What would cause the Federal Reserve to back off its plan to progressively reduce its purchases of U.S. Treasuries and Mortgage Backed Securities that make up its current Quantitative Easing (QE) economic stimulus efforts?
At the simplest level, it should be if the U.S. economy's growth performance falls too far below the level that the Fed forecasts, which ideally should match its targets for economic growth. That would be the clearest indication that the Fed's established policies are not sufficiently facilitating the nation's economic growth by its own standards.
While the Fed should use nominal GDP growth targets in doing this, which would allow it to more easily meet its dual mandate of promoting price stability and full employment in the United States, we know that the Fed has instead been targeting the inflation component of nominal GDP growth separately.
The problem is that in focusing primarily upon inflation, the Fed risks having nominal economic growth fall too low as its monetary policies may not provide enough stimulative impact to promote real economic growth. We can see that play out as we compare forecasts of real economic growth, as provided by our Modified Limo forecasting technique, with real GDP growth in recent years. The chart below does that, also showing when the Fed initiated its various Quantitative Easing programs.
The figure indicated for real GDP in 2013-Q4 is based upon the Bureau of Economic Analysis' first estimate for this value. The BEA will revise this figure at least twice more - once in February and again in March 2014.

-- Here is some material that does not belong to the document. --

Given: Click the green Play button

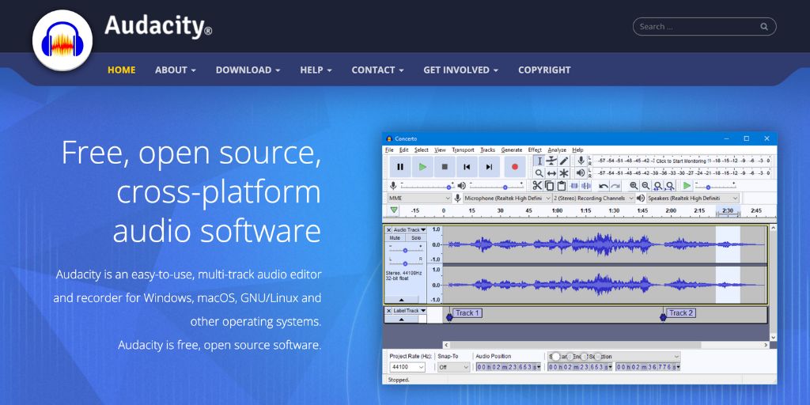Looking at the screenshot, I should [422, 167].
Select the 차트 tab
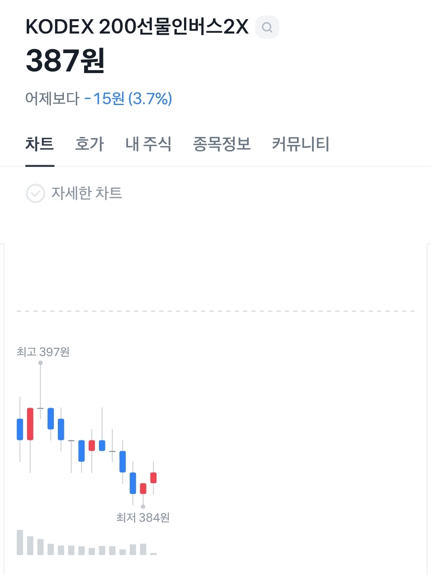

Examining the chart, we see that since 2007, whenever real GDP has fallen below the Modified Limo forecast value, the Fed has had to initiate new or increased levels of QE. Which is really cool to see, because that perhaps gives us a new tool for anticipating how the Fed will manage its QE efforts going forward! If we see real GDP fall significantly below the forecast level, it might be a good predictor that the Fed might soon suspend or perhaps even reverse its QE tapering plans.